La persona no era otra que Santa Teresa de Lisieux. Sus últimas palabras no podrían haber sido más adecuadas. Se esforzó por amar a Dios lo mejor que pudo. Tan simples como fueron, “Estas últimas palabras de la santa son la clave de toda su doctrina, de su interpretación del Evangelio; el acto de amor, expresado en su último suspiro, era como la respiración continua de su alma, el latido de su corazón.” Su vida giraba en alrededor de buscarlo con más fervor, a través de tremendos actos de amor que se manifestaban hasta en los más mínimos gestos. El Papa Juan Pablo II, en su carta apostólica Novo Millennio Ineunte, se refirió a ella como una “experta en la scientia amoris”. (Ciencia del amor)

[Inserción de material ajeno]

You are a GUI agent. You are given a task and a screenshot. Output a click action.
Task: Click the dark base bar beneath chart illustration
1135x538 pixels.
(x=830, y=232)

La historia de vida de Santa Teresa ha cautivado a personas de todo el mundo, con su autobiografía en ochenta y nueve ediciones y su disponibilidad en más de sesenta idiomas. En francés, La Historia de un Alma ocupa el segundo lugar después de la Sagrada Biblia, en su dispersión. El gran atractivo que El Caminito ha logrado durante el último siglo se debe en gran parte a su sorprendente aplicabilidad y absoluta simplicidad. Uno no necesita escapar al aislamiento del desierto egipcio como los Padres del Desierto de antaño, o detrás de los muros enclaustrados de un monasterio medieval para abrazar su espiritualidad. Ni siquiera necesitamos practicar la pobreza radical, como San Francisco y Santa Clara. Tampoco es necesario recorrer el campo predicando el poder de Cristo en las esquinas de las calles, como lo hicieron Santo Domingo y sus primeros seguidores. Tampoco requiere un intelecto imponente, como San Agustín o San Anselmo, para penetrar en sus profundidades. Todo lo que Santa Teresa pide es la voluntad de amar a Dios en todos los aspectos de la vida. Y este amor se puede practicar en cualquier lugar, detrás de los muros de un convento, en los campos misioneros, en la familia, en el trabajo, y en cualquier época o edad. Como su nombre indica, El Caminito no necesita grandes gestos ni grandes hazañas. Puede aplicarse en las circunstancias normales y cotidianas que forman parte de la condición humana, independientemente de la vocación única que cada uno de nosotros estamos llamados a seguir. La espiritualidad de El Caminito no es sólo un único camino directo a la santidad, sino más bien una composición de partes críticas unidas por una única motivación. Así como una gran orquesta está formada por una legión de músicos, El Caminito  tiene al amor como su compositor central.